As Kumar explains, matters are not so simple. The mutations studied in such studies are known as SNPs (for single-nucleotide polymorphisms). This simply means that for a given gene sequence, one of the four nucleotides (A,T,C and G) found commonly in the population is replaced by something else. For example, the majority of healthy subjects may carry the 'A' at a particular position in the genome, but disease individuals may be more likely to carry a 'C' at the same position. If the difference between the groups is striking, the SNP may be associated with the disease trait.
Human genomes are vast structures-consisting of some 3 billion base pairs of nucleotides. Most are littered with SNPs and teasing out which ones sit there without apparent effect and which may translate to disease is often a vexing affair. For some diseases, a one-to-one correspondence between gene mutation and disease exists. Generally, these afflictions, known as monogenic diseases, have particular characteristics. They result from a mutation in just a single gene, rather than multiple genes. They are early-onset diseases, taking their toll when the patient is still young.
Monogenic diseases, which include cystic fibrosis, Tay sachs disease, sickle cell anemia and Huntington's disease are usually not the targets for genome-wide association studies, because the relationship between gene mutation and occurrence of the disease is straightforward and reliable.
By contrast, so-called complex diseases tend to occur later in life, are triggered by mutations occurring at multiple sites along the genome and often have a significant environmental-that is, non-genetic-component. Finding the alleles responsible for such diseases, which include hypertension, rheumatoid arthritis, Alzheimer's disease, type II diabetes and countless others through GWAS studies has often been a bewildering endeavor, as alleles identified in one study population frequently fail to turn up in different studies with different populations.
GWAS studies compute the odds of an allele along the genome being disease-related and translate this into a statistic known as the P value. Alleles with the lowest P value are least likely to have occurred by random chance. In the current research, a meta-analysis is conducted using results from thousands of previous GWAS studies and phylogenetics are applied to unearth evolutionary trends in the data.
"Every position in the human genome among the billions of base pairs has evolved over time," Kumar says. "As the genome evolves, some positions permit change frequently while others do not." The positions least likely to change with time and across mammalian species are known as evolutionarily conserved positions. The group conducted a multispecies genomic analysis of 5,831 putative human risk variants for more than 230 disease phenotypes reported in 2,021 studies. "Even if a GWAS variant does not have a functional role in a disease, evolutionary information is still very relevant, because every position in the human genome has an evolutionary signature that gives us prior information on how alleles at that position are likely to vary in modern human populations," says Dudley, the study's lead author.

=== Source information ===

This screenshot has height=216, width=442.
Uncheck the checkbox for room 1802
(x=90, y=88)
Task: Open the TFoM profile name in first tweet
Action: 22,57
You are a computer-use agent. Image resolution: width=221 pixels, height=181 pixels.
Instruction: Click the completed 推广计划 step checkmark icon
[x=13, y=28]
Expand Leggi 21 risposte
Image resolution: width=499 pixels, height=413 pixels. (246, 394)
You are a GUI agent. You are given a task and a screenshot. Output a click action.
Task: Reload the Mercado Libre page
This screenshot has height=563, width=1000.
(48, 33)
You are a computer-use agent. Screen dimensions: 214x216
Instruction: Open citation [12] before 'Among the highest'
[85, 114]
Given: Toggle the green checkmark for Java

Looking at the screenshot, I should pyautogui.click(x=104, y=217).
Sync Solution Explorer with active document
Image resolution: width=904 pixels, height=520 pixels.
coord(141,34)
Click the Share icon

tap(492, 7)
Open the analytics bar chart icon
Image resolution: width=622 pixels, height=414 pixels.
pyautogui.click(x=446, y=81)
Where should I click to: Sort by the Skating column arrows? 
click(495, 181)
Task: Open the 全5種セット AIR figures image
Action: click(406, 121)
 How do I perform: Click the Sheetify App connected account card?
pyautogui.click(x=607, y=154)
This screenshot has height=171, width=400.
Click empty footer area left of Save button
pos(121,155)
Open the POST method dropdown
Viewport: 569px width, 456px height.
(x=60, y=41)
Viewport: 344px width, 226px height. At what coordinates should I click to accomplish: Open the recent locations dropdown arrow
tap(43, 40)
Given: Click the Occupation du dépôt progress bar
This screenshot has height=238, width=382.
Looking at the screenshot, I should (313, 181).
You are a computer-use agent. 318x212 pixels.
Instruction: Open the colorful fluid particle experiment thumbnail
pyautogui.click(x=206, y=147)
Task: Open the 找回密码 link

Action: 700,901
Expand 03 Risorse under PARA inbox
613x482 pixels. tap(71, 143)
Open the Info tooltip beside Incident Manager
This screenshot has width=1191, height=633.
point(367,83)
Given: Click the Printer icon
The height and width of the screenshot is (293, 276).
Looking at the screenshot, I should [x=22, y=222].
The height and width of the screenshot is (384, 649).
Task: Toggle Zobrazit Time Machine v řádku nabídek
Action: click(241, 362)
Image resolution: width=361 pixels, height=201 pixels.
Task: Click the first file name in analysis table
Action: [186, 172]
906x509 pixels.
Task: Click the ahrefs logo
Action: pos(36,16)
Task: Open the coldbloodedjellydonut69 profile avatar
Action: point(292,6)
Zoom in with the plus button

=== Exercise ===
In the genetics passage, how many putative human risk variants did the group's multispecies genomic analysis cover? Draw only on the genetics passage, not the entries.

=== Solution for this problem ===
5,831